- **Extracted text**:
It’s a simple fact of life that the more there is to do, the more there is to prioritise. For Q Acoustics’ first all-in-one streaming speaker system, the Q Active 200, the British speaker specialist could have focused most of its attention on the streaming side of things – that is the unchartered territory here, after all. While the brand has some degree of experience in powered speaker design, this is its first proper active streaming proposition.
But the Q Acoustics Q Active 200 appear to be a speaker-first design, given the ambitious acoustic engineering on show here. Get the speaker part right, as you’d hope a firm with such plaudits in the field would, and you’re halfway there.
If you were expecting an active set of speakers resembling Q Acoustics’ current range of standmounters, then the Q Active 200’s design may raise a few eyebrows.
The boxes are narrow, deep and in a beautifully finished matte white – so far, so Q Acoustics. But instead of the usual tweeter and mid/bass woofer decorating each façade, there is a rectangular grille in the top corner that hides two round, 58mm BMR (balanced mode radiator) drive units.
Spotify Connect Yes
AirPlay 2 Yes
Inputs Line-level/phono, optical, HDMI
Drivers 114mm woofer, 2x 58mm BMR
Voice control Google Chromecast, Amazon Alexa
Power 100W per channel
It gives the classy cabinets a unique, neatly minimalist look that might sit well in contemporary designed living spaces – but the design is likely to divide opinion.

- **Task instructions**:
Quote the entire text on the Q Acoustics Q Active 200 speakers word for word. The records have no connection to the text on the Q Active 200 speakers.

- **Supplied material**:
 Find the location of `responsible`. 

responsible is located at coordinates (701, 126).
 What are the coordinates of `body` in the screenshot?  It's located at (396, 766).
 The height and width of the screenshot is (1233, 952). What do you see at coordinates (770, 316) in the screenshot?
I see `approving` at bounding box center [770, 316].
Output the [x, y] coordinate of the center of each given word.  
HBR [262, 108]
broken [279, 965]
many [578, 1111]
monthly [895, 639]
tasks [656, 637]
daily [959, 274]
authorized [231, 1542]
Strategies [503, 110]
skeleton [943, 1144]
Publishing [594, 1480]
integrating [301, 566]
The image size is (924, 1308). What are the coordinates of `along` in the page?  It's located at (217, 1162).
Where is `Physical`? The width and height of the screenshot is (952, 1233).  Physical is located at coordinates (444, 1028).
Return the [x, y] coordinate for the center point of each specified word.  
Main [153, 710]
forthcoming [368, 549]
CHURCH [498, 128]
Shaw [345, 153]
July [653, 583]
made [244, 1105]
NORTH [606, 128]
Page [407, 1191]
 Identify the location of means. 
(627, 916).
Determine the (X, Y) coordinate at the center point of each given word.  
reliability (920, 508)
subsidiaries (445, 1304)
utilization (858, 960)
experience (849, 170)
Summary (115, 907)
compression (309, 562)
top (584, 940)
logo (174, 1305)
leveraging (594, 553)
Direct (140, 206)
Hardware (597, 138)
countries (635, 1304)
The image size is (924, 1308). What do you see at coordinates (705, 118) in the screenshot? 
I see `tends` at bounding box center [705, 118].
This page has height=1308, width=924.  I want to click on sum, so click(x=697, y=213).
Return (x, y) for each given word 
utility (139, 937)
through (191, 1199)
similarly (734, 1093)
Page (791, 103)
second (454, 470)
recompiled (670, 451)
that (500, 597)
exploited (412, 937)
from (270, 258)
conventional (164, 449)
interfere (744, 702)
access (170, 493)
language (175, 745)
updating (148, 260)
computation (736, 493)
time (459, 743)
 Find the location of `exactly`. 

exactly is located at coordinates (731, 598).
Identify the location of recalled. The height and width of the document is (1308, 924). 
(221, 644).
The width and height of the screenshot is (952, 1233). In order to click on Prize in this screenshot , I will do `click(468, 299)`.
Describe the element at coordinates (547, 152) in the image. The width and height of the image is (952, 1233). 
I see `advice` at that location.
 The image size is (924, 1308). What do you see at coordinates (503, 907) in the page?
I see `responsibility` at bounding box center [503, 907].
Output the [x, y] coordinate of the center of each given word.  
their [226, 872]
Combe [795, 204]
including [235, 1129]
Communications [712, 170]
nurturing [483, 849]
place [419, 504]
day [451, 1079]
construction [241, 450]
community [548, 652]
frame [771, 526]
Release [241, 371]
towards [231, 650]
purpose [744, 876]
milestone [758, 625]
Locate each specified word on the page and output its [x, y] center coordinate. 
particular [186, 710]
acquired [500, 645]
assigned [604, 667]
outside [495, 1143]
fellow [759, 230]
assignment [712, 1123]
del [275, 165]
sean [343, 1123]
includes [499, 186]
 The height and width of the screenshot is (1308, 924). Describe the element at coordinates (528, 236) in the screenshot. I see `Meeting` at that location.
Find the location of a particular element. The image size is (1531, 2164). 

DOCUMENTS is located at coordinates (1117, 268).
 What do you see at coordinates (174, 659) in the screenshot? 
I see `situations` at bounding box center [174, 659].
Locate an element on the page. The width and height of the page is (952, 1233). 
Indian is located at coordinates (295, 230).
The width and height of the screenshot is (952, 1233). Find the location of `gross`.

- **Solution for this exercise**:
It’s a simple fact of life that the more there is to do, the more there is to prioritise. For Q Acoustics’ first all-in-one streaming speaker system, the Q Active 200, the British speaker specialist could have focused most of its attention on the streaming side of things – that is the unchartered territory here, after all. While the brand has some degree of experience in powered speaker design, this is its first proper active streaming proposition.
But the Q Acoustics Q Active 200 appear to be a speaker-first design, given the ambitious acoustic engineering on show here. Get the speaker part right, as you’d hope a firm with such plaudits in the field would, and you’re halfway there.
If you were expecting an active set of speakers resembling Q Acoustics’ current range of standmounters, then the Q Active 200’s design may raise a few eyebrows.
The boxes are narrow, deep and in a beautifully finished matte white – so far, so Q Acoustics. But instead of the usual tweeter and mid/bass woofer decorating each façade, there is a rectangular grille in the top corner that hides two round, 58mm BMR (balanced mode radiator) drive units.
Spotify Connect Yes
AirPlay 2 Yes
Inputs Line-level/phono, optical, HDMI
Drivers 114mm woofer, 2x 58mm BMR
Voice control Google Chromecast, Amazon Alexa
Power 100W per channel
It gives the classy cabinets a unique, neatly minimalist look that might sit well in contemporary designed living spaces – but the design is likely to divide opinion.